Duane Edwards had been out of prison for two years at the time of the 2008 presidential election.
He was excited about the historic candidacy of Barack Obama, who went on to become the country’s first black president. But he still could not vote after serving nearly four years behind bars on a 2003 robbery conviction in Spotsylvania County.
In the state’s eyes, he was a violent felon.
Still, Edwards said he was determined to get involved in the election. So he volunteered for the Obama campaign twice a week—making phone calls, knocking on doors and manning an informational booth at the mall.
“I was like, look, if I can’t vote him in, at least I can help get him in,” said Edwards, 35, of Spotsylvania.

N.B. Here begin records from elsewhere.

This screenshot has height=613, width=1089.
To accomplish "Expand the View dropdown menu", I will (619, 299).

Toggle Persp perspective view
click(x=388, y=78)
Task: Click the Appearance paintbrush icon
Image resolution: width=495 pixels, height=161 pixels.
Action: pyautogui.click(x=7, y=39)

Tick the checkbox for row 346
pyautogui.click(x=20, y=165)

This year, for the first time since he was released from prison on Dec. 13, 2006, Edwards will finally cast a ballot for president. Just last year, Gov. Terry McAuliffe restored his rights.
Edwards is also working to help other ex-convicts register to vote in the wake of McAuliffe’s recent order restoring the rights of 206,000 former felons.

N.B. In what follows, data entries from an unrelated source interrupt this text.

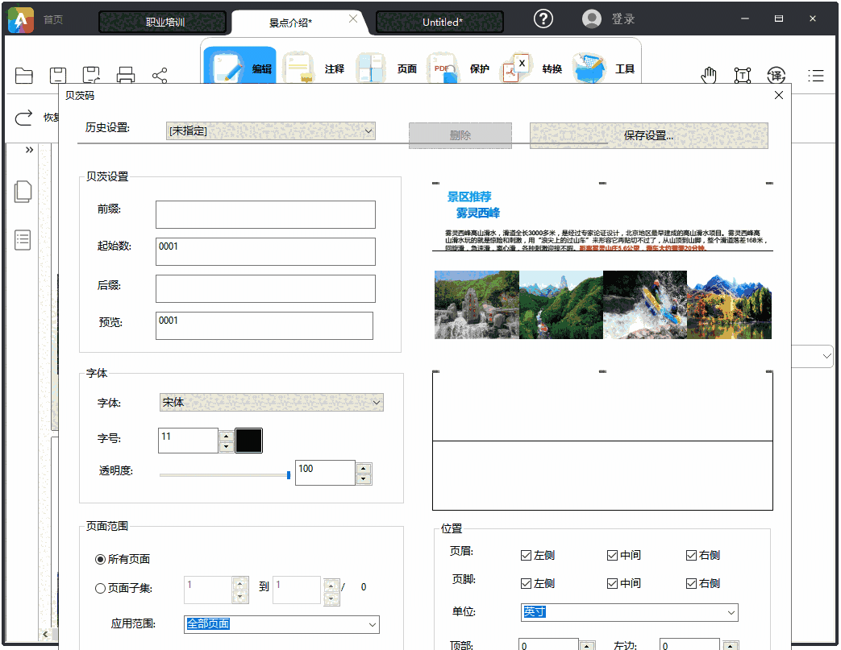This screenshot has width=841, height=650.
Task: Uncheck 左侧 for 页脚
Action: pyautogui.click(x=527, y=583)
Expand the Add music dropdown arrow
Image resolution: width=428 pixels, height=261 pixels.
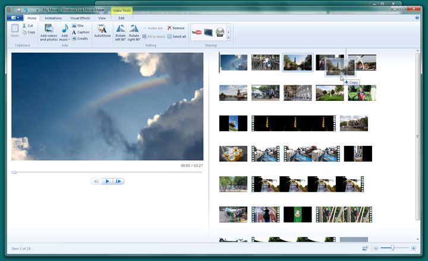click(x=69, y=40)
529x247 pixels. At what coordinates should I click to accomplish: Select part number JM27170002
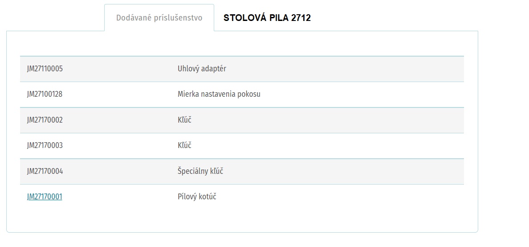(x=45, y=120)
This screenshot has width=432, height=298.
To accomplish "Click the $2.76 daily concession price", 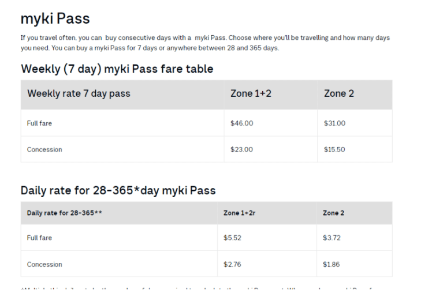I will 232,265.
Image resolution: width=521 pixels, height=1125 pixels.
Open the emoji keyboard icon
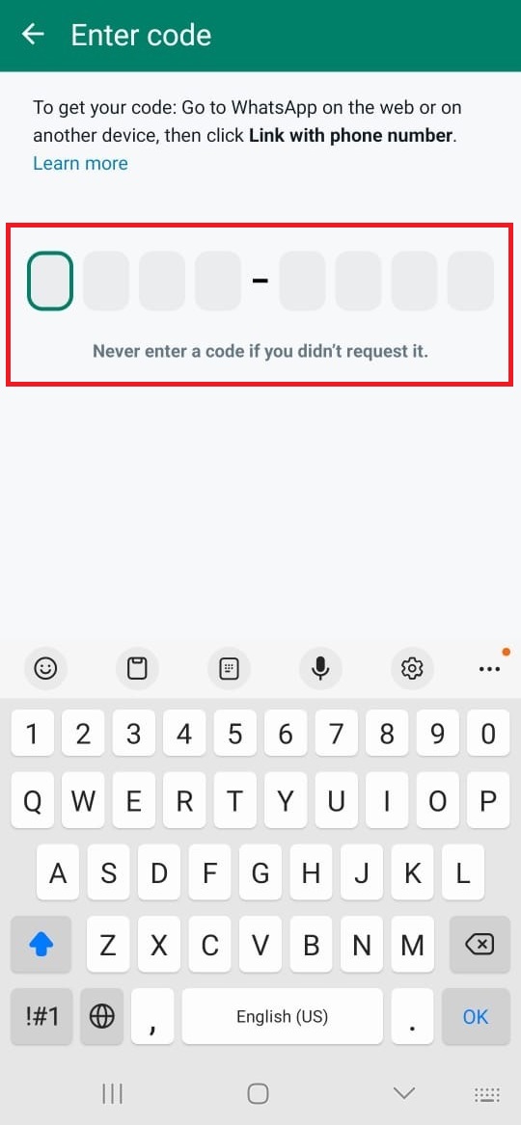(x=46, y=669)
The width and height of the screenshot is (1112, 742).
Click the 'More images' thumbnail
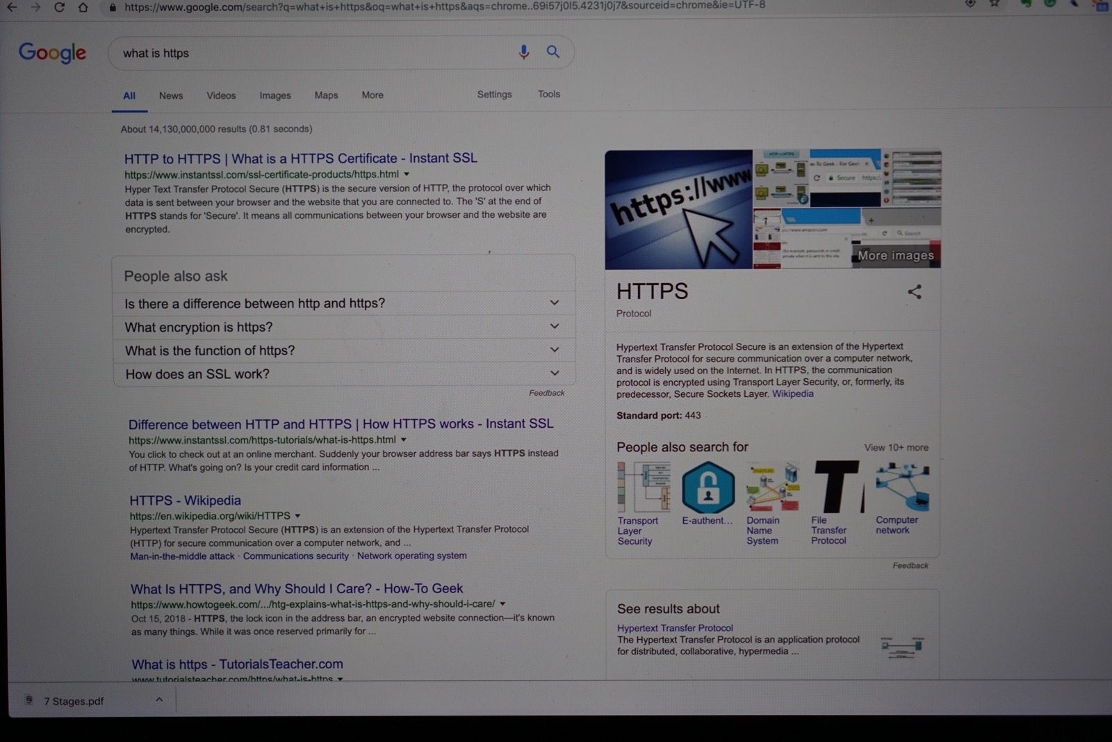tap(895, 255)
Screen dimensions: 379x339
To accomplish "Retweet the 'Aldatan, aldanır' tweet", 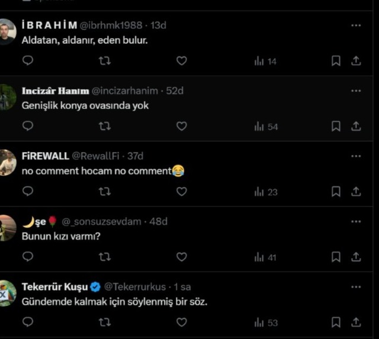I will click(x=104, y=61).
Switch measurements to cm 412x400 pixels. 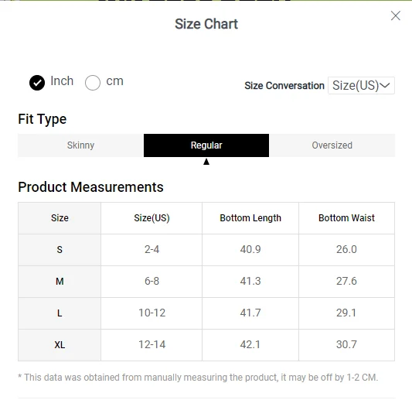pos(93,83)
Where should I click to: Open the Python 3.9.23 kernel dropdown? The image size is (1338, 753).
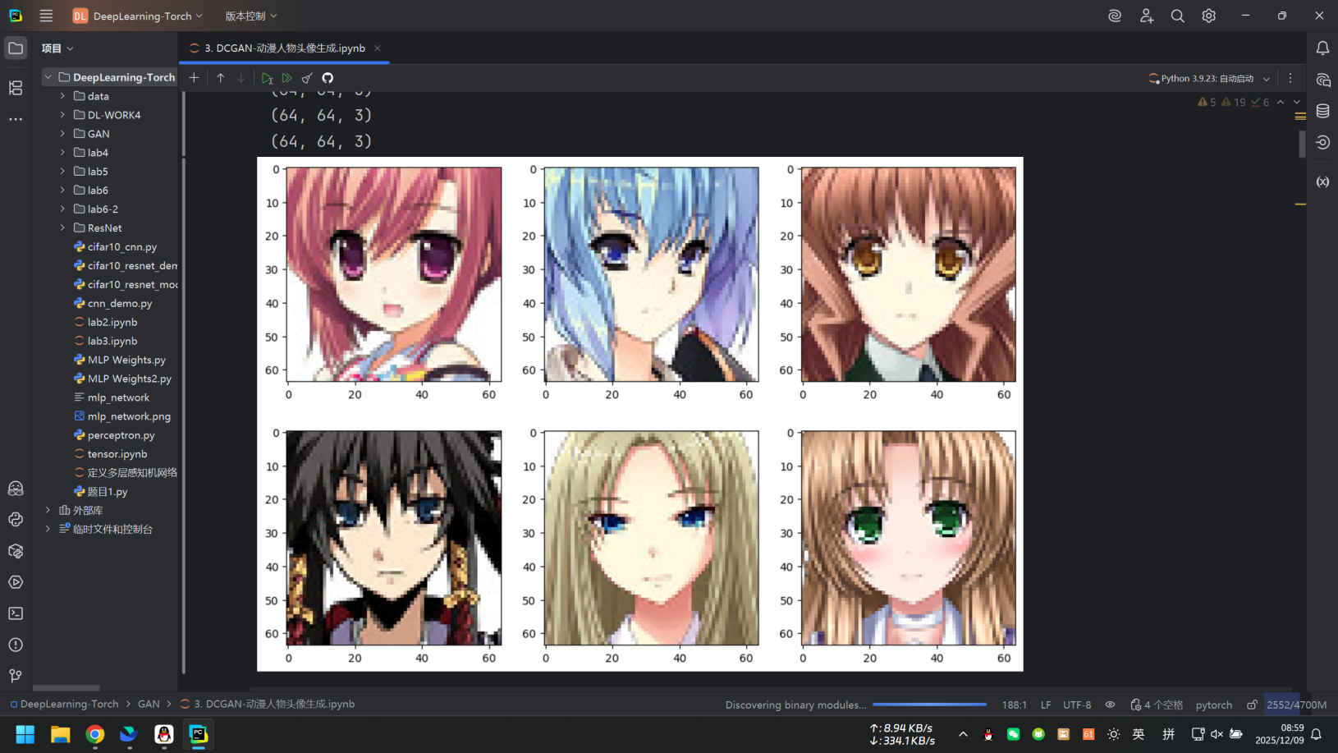[1209, 79]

He joined the grassroots group Virginia Organizing several years ago, and in 2014 helped facilitate a restoration of rights workshop hosted by the organization. At the time, he was in the process of completing a 13-page restoration application that required three letters of recommendation.

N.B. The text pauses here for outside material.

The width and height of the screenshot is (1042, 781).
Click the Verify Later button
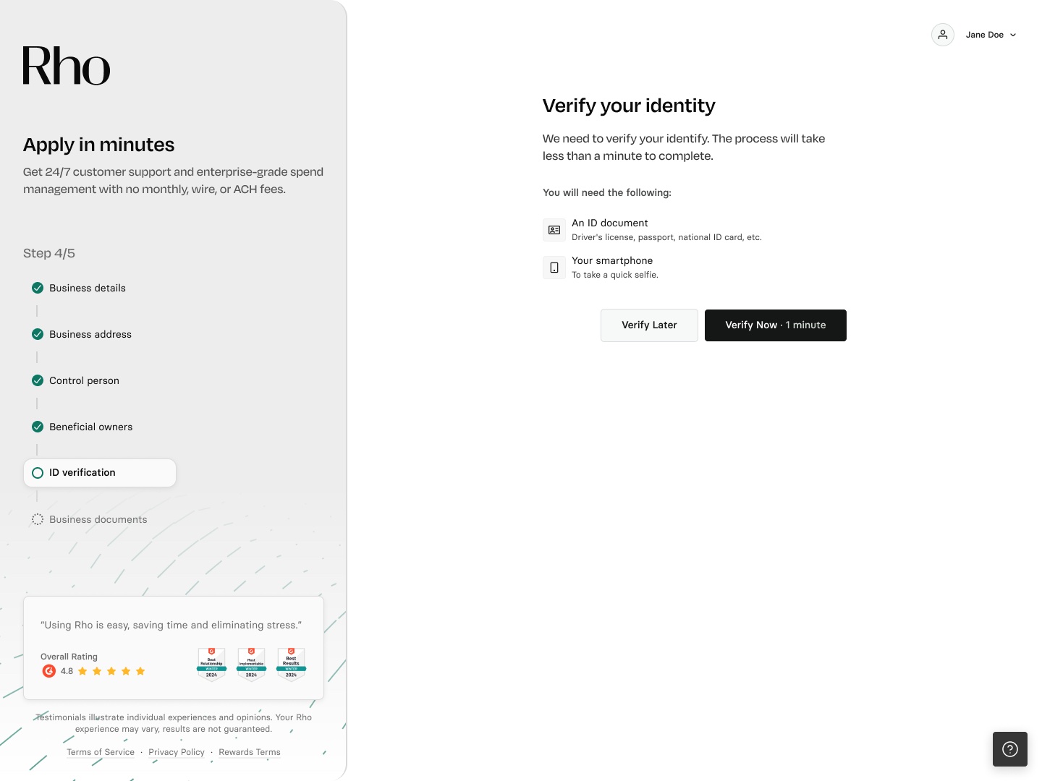coord(649,325)
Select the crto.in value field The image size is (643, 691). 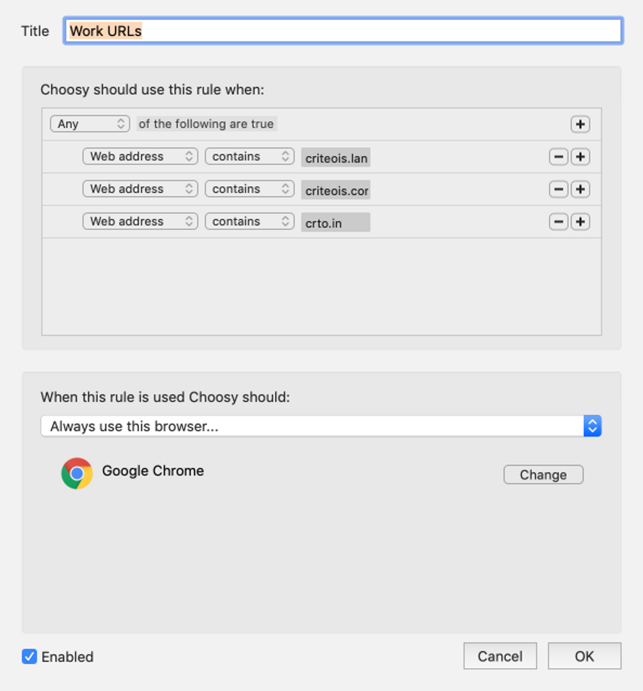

But the former felons impacted by McAuliffe’s order simply have to fill out a one-page voter registration application. Edwards said he’s handed out at least 15 of the forms during visits to barber shops and beauty salons in the Fredericksburg area.
“It just didn’t make sense for individuals to get locked up, do something wrong … do their time, pay their fines and you’re still treated as if you’re still that bad person who made that one mistake,” Edwards said.
The Washington-based Sentencing Project said restrictive voting laws disproportionately affect African–Americans. Virginia is among three states where more than one in five black adults can’t vote, according to the group.
Edwards, who is black, and other members of Virginia Organizing joined McAuliffe when he signed the order April 22.
Republicans in the General Assembly have roundly criticized the move as an attempt to garner votes for Democratic presidential contender Hillary Clinton. They hired a high-powered attorney to challenge the action.
House Speaker Bill Howell, R–Stafford County, said in a prepared statement that the governor had taken an “unprecedented view of executive authority and exceeded the powers granted to him by the Constitution of Virginia.”
In an email to supporters, state Sen. Bryce Reeves, R–Spotsylvania, wrote that McAuliffe’s order was an “illegitimate and unlawful use of executive power” to “ensure his longtime friend, Hillary Clinton, becomes the next president of the United States.”
Even presumptive Republican presidential nominee Donald Trump weighed in, calling McAuliffe’s order “crooked politics.”
“They’re giving 200,000 people that have been convicted of heinous crimes, horrible crimes, the worst crimes, the right to vote,” Trump said during a campaign rally last month in Rhode Island.
Edwards said he doesn’t care who an ex-felon votes for, adding that people would be surprised to learn how many of them are “hardcore Republicans.” He declined to say which presidential candidate he supports.
“These votes are out there for everybody to get,” Edwards said.
He said he was talking to his mother about the order recently when a stranger chimed in: “Are you saying that a murderer is going to be able to vote now?”
Edwards said he acknowledged that was possible. But he notes that there are plenty of other felonies aside from murder or rape, including drug possession and embezzlement.
Edwards attributes his crime to a lack of understanding about how the world works.
He joined the Army after graduating from Courtland High School, but was discharged after just two years. He said he was hoping to go to college in Tennessee—possibly as a walk-on football player—but didn’t know how to pay for it.
He said he thought at the time that he would have to pay everything up front.
“That’s when …” he said, not finishing the sentence. “It was almost like you’re doing something bad to do something good.”
He pleaded guilty to robbery. He faced other charges, including using a firearm while committing a felony, but they were dismissed.
Since then, Edwards has turned his life over to Jesus Christ, said Trinity Fellowship International Pastor Timothy Jackson. Edwards is a deacon at the church, where he also mentors children.
“A lot of his mistakes, he learned from them, and he’s helping others not to go down the road he went through,” Jackson said.
Jackson’s wife, Sandra, said she knows Edwards as a loving father and husband—not a violent criminal.
While in prison, Edwards received an associate degree in early childhood education through a distance learning program. He later got a bachelor’s degree in biblical studies.
“For a long time, I found myself being part of the problem,” he said. “Now I want to be more part of the solution.”
But his felony conviction has been a roadblock to employment. He said a company wanted to hire him as a youth counselor, but the state Department of Behavioral Health and Development Services determined he was ineligible for the vocation.
He said he yearns for a day when society will totally forgive reformed felons like himself. The country was built on second chances, Edwards said.
“If you go back in history, nobody would be over here if there wasn’t a second chance.”